VM8054 Veterinary Histology

Note: Scimitar

Author: Dr. Thomas Caceci

Historical Interlude

If you ever visit the US Capitol, you'll find there a very fine painting of an incident that took place during the Barbary Wars, the series of conflicts fought by the United States in the late 18th and early 19th Centuries against the marauding pirates of the North African Coast. When the Marines sing about "...to the shores of Tripoli..." this is the war they mean.

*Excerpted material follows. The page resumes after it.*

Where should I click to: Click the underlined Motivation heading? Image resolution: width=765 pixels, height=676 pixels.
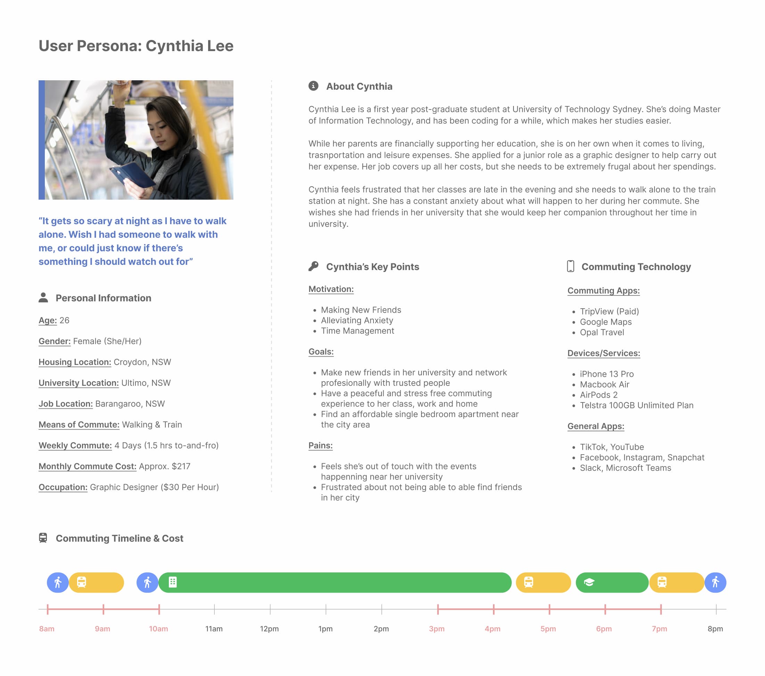(331, 289)
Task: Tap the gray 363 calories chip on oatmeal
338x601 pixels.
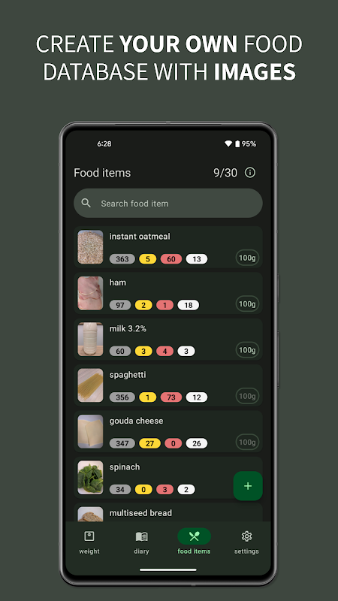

In one of the numerous ship-to-ship scuffles, Captain Stephen Decatur was leading a boarding party onto the deck of an enemy ship. In the confusion and smoke of the hand to hand fighting, he was beaten to his knees, and as he was getting up a pirate rushed over, and raised his enormous scimitar, to lop off Decatur's head. This would surely have ruined Decatur's day, had the pirate succeeded; but Decatur was saved when a seaman named Rueben James interposed himself under the scimitar and took the blow, sacrificing his life for his Captain. The painting in the Capitol depicts the instant at which James took his action.

The United States Navy has certain conventions on naming of ships: destroyers are named after naval heroes. There was eventually a destroyer named USS Rueben James, after the heroic seaman. She was one of the first American ships sunk in the Second World War, torpedoed without warning by a German U-boat off Cape Hatteras.